Don’t budget for fairness
There is a big difference between wealth and money. The much better off tend to have assets like property or shares, and these assets yield regular money for the wealthy to live on and aquire more assets while they also still retain those existiing assets. It is income without lifting a finger.
For the rest of us wage earners, money is given to us in return for time and expertise at something. Not only must we commit to forty or fifty hours a week but the resulting cash is a pretty fixed amount and it is heavily taxed at source. Unlike the wealthy, we can lose our job too.

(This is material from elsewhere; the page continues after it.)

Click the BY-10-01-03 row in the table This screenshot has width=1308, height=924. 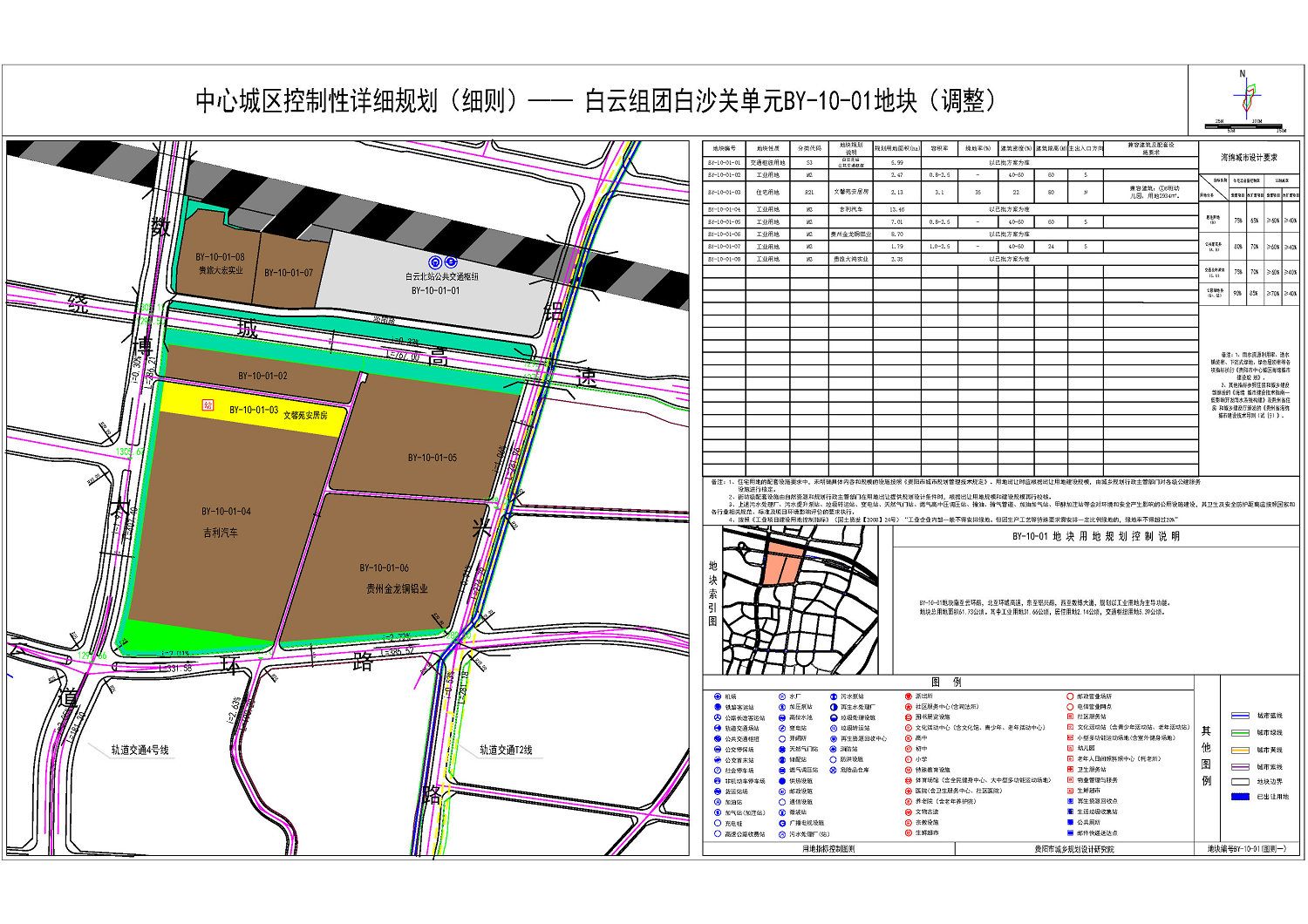pos(724,192)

All over the Western World the gap between the rich and the poor is widening and more than anything else that we face, I believe this hogging of wealth by the few will be what eventually brings down the house of cards on them, (and us).
There was talk that this week's budget would seek to address this so what did it actually do. Well, having been told that smokers come from the poorer sectors of society and are more likely to be unemployed than anything else, our Government decided to kick them again while they are down. There was only one single tax increase and that was 50 cent on a packet of cigarettes. Those cigarettes were already the most expensive in the EU, costing twice the average European price.

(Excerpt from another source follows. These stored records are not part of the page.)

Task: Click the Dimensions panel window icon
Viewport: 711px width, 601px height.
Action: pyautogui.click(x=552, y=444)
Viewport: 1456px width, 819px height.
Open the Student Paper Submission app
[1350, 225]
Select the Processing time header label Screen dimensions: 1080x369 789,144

At the other need of the scale and with an eye to those who could afford to make political donations of substance, the Government 'tweaked' the Capital Gains Tax rates. This is the sole tax on wealth here and it stood at thirty-three per cent. Most of us would love if that were the rate of income tax. But the Fine Gael/Labour coalition saw fit to reduce the CGT rate to twenty per cent. Is that the clink of brandy glasses I hear?
As David McWilliams says about the budget, "The big winners are the already rich." But David goes further. He adds that, "This is not the unintended consequence of policy. It is policy." Meanwhile, the Finance Minister introduced the hike in tobacco as "The only revenue raising item," in his budget. This was quickly followed by the suggestion that the tobacco increase has been earmarked to offset the cost of reducing the Universal Social Charge on wage earners, (USC).
The net result is that the unemployed have been hit to pay for some relief for wage-earners while the really wealthy got a huge boost to that wealth
Oh, and Noonan recommended it to us as "A Socially Equitable Budget!"
DON'T VOTE FOR THOSE BASTARDS!!!!!!!!